===== Seçilen Metin

ATATÜRKÇÜ DÜŞÜNCE

Rauf DENKTAŞ’ın ölümünün 8 ‘inci yıldönümü

           Değerli kardeşlerim ve yüreği insan sevgisi odaklı Atatürk Sevdalısı yurtsever dostlarım. Herkese selam, sevgi ve saygılarımı sunuyorum. Acımız çok büyük ve Kıbrıs Türkünün mücahidi, bağımsızlık ve özgürlük davasının Lideri, Atatürk Sevdalısı, yüreği güzel insan ve de KKTC nin kurucu Cumhurbaşkanı Rauf Denktaş' ın ölümünün 8 nci yıl dönümünde onu minnet ve şükranla anıyoruz. Türk ulusu olarak başımız sağ olsun. Allah rahmet eylesin, mekânı cennet ve ruhu şad olsun.

       Kıbrıs Türk halkının çektiği acıları ben çocukluğumdan başlayarak tanık olmuştum. Rum radyosunun “ bekledim de gelmedin “ şarkısını söylemesini hiç unutamıyorum. Antalya’da yaşayanlar bu radyoyu rahatlıkla dinliyorduk. Antalya Lisesi 2’nci sınıfında okurken 20 TEMMUZ 1974 tarihinde Başbakan Bülent Ecevit’in önderliğinde Türkiye Cumhuriyeti’ nin yaptığı Kıbrıs Barış Harekatı ile Kıbrıs Türkü’ nün özgürlüğüne kavuşmasında çok büyük hizmetleri vardır. Rumların Muratağa ve Sandallar köylerinde yaptığı katliamların ve özellikle uçağı Rum bölgesinde düşen pilotumuz Cengiz Topel’e yapılan işkencelerle şehit edilişi daha dün gibi aklımdadır.

      Kıbrıs’ın benim yaşamımda yeri çok büyüktür. Çünkü savaştan 9 yıl sonrasında iki yıl görev yaptım ve bir topçu subayı olarak çok büyük deneyimler kazandım. İlk çocuğum olan oğlum 14 Ocak 1984 yılında Lefkoşa’da doğdu ve kadere bakın ki oğlum 2004-2009 yılları arasında Magosa’daki Doğu Akdeniz Üniversitesi’ nde okudu.

==========
===== Verilen Bilgiler

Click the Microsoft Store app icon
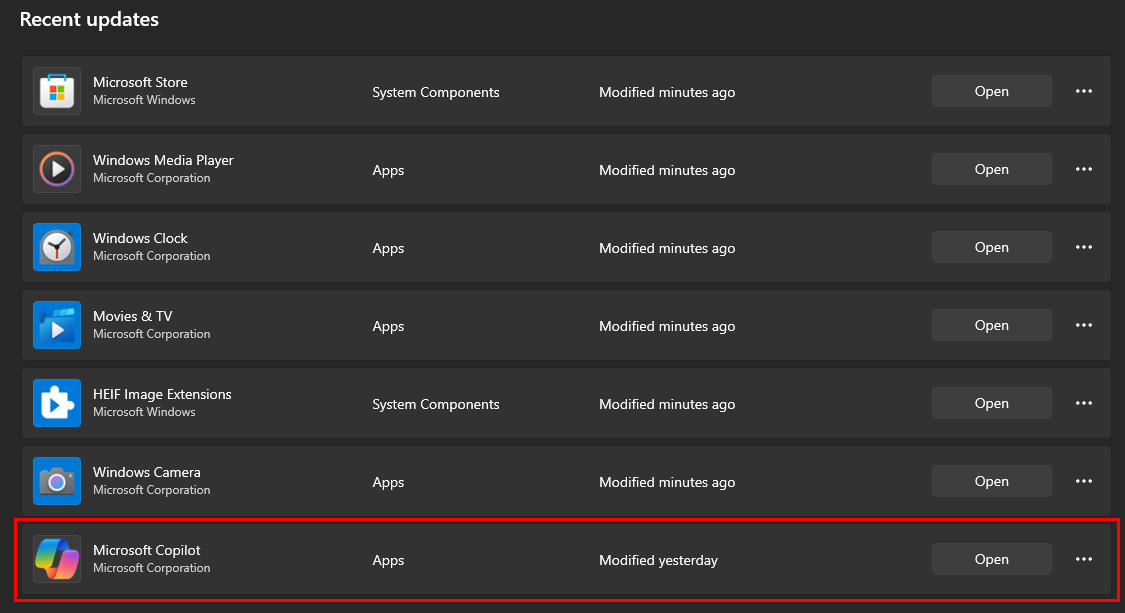This screenshot has width=1125, height=613. pyautogui.click(x=57, y=91)
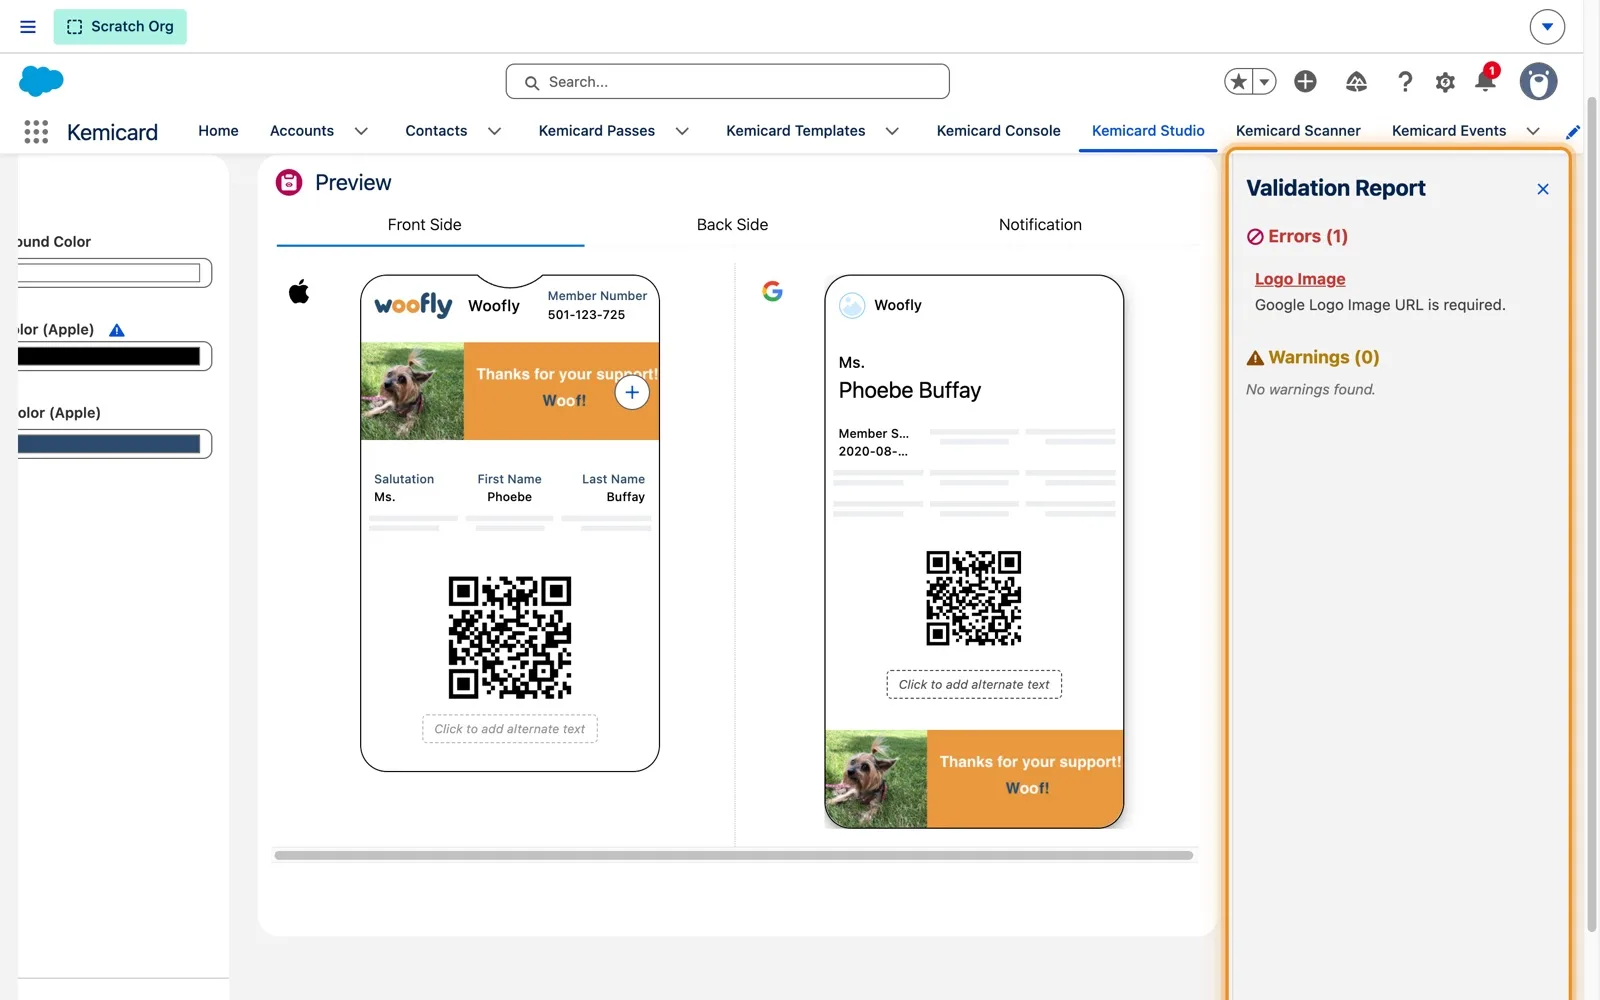Close the Validation Report panel
Viewport: 1600px width, 1000px height.
tap(1543, 189)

==========

* Yapılacak İşler:
1. Denktaş anma yazısında "Kıbrıs Türk halkının" sözleriyle başlayıp "dün gibi aklımdadır." sözlerine kadar süren bölümü olduğu gibi yineler misin?
2. Denktaş anma yazısındaki "Kıbrıs’ın benim yaşamımda yeri çok büyüktür." cümlesini İngilizceye çevirir misin?

* Uygulama Sonuçları:
1.
Kıbrıs Türk halkının çektiği acıları ben çocukluğumdan başlayarak tanık olmuştum. Rum radyosunun “ bekledim de gelmedin “ şarkısını söylemesini hiç unutamıyorum. Antalya’da yaşayanlar bu radyoyu rahatlıkla dinliyorduk. Antalya Lisesi 2’nci sınıfında okurken 20 TEMMUZ 1974 tarihinde Başbakan Bülent Ecevit’in önderliğinde Türkiye Cumhuriyeti’ nin yaptığı Kıbrıs Barış Harekatı ile Kıbrıs Türkü’ nün özgürlüğüne kavuşmasında çok büyük hizmetleri vardır. Rumların Muratağa ve Sandallar köylerinde yaptığı katliamların ve özellikle uçağı Rum bölgesinde düşen pilotumuz Cengiz Topel’e yapılan işkencelerle şehit edilişi daha dün gibi aklımdadır.

2. Cyprus holds a very large place in my life.